Microsoft начала постепенно внедрять функционал Sysmon прямо в Windows 11 среди участников программы Windows Insider.

О планах интеграции Sysmon в Windows 11 и Windows Server компания впервые рассказала еще в ноябре, добавив, что позже опубликует подробную документацию по этой функции.

Sysmon (System Monitor) — это бесплатная утилита из набора Microsoft Sysinternals. Она работает как системная служба и драйвер Windows, отслеживая подозрительные действия и записывая их в журнал событий. По умолчанию Sysmon фиксирует базовые события, например запуск и завершение процессов, однако его можно настроить для более глубокого мониторинга. Среди расширенных функций — отслеживание создания исполняемых файлов, попыток вмешательства в процессы, изменений в буфере обмена и даже автоматическое резервное копирование удаляемых файлов.
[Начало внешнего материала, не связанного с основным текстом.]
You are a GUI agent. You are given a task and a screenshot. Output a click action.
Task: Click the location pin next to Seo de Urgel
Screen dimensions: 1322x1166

Ранее Sysmon пользовался популярностью как инструмент для обнаружения угроз и диагностики сложных проблем в Windows, но его приходилось устанавливать вручную на каждом устройстве, что осложняло развертывание в крупных компаниях.

Несмотря на встроенную поддержку, Sysmon по умолчанию отключен. Пользователям нужно активировать его вручную через настройки, PowerShell или командную строку. Microsoft подчеркивает, что перед включением встроенной версии необходимо удалить ранее установленную с сайта утилиту Sysmon.